According to this story, a Christian conservative organization is all up in arms because Lifetime Television ran an ad for Applebee's during a show called "Gay Weddings." Please. Like this is anywhere near as upsetting as the Jimmy-Olsen-coming-out-of-the-closet thing mentioned last week. Like anyone really cares about where Applebee's commercials show up. I mean, isn't Applebee's the restaurant people go to when TGI Friday's and Chili's are just too fancy for them? (This venom comes from a really atrocious meal I had at an Applebee's one night, right before I took the GRE.)

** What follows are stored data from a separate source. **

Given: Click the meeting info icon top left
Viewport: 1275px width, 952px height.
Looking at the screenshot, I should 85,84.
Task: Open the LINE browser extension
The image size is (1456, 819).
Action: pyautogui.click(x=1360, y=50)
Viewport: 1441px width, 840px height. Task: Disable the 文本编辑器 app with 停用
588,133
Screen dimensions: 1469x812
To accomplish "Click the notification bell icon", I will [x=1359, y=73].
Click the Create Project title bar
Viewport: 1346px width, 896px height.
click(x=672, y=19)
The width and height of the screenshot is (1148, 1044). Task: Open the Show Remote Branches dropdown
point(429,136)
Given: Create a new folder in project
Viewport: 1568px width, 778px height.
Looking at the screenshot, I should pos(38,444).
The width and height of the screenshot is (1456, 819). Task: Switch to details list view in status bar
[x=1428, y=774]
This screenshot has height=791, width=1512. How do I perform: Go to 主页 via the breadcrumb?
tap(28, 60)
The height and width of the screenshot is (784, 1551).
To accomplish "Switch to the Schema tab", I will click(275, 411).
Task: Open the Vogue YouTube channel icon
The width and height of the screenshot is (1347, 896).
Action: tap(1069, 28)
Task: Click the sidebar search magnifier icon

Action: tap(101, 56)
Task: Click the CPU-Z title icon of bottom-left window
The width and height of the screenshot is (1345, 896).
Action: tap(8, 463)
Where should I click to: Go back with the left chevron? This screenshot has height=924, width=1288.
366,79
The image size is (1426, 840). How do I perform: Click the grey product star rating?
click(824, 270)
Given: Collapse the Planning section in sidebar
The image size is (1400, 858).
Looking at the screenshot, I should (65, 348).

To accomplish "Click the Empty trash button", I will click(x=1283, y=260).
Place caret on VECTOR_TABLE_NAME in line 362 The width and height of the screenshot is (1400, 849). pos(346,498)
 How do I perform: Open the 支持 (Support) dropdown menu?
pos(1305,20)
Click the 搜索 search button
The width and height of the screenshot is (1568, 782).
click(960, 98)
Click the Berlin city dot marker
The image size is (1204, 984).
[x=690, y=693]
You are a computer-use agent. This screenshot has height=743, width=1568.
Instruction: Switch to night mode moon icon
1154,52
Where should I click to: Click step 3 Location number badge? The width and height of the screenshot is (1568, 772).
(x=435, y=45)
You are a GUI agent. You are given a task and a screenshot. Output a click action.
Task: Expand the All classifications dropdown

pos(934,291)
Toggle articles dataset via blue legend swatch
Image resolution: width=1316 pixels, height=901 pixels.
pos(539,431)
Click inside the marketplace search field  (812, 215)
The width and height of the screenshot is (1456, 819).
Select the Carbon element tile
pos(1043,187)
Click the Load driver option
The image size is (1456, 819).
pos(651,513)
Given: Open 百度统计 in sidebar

And, of course, Applebee's is desperately backpedalling, insisting that they had requested that their ad not run during "controversial shows" like "Gay Weddings." Because, of course, if they advertise during a show like "Gay Weddings," well, the next thing you know, gay people might start coming to Applebee's, and all the nice, good, pure, Christian, Focused-on-the-Family folks might get gay cooties, or whatever the heck it is they're afraid of. And it's possible that if people of all sorts of different beliefs--sexual, religious, whatever--started associating with each other, it might just lead to some sort of horrible understanding of one another, which might consequently lead to hightened awareness and sympathy for the diversity and complexity of life, which would just be awful. Because, after all, if people start thinking that the world isn't just black and white, but a million shades of gray--or, even better, an explosion of an infinity of colors--then they might start realizing things like how maybe, just maybe, there's more to consider about stuff like going to war with Iraq beyond simple rhetoric like, "This country is determined to disarm Iraq and thereby bring peace to the world." And that just opens a whole new can of worms.

And, no, I'm not saying that this Applebee's thing is tied into the war-drum-thumping at all. But willful ignorance is a bad thing, in whatever form it takes, and I'm getting sick and tired of seeing people use it to gain the upper hand.

Something positive: To help our library promote Teen Read Week (the theme of which is Get Graphic @ Your Library), Dark Horse Comics sent us a bunch of posters and buttons.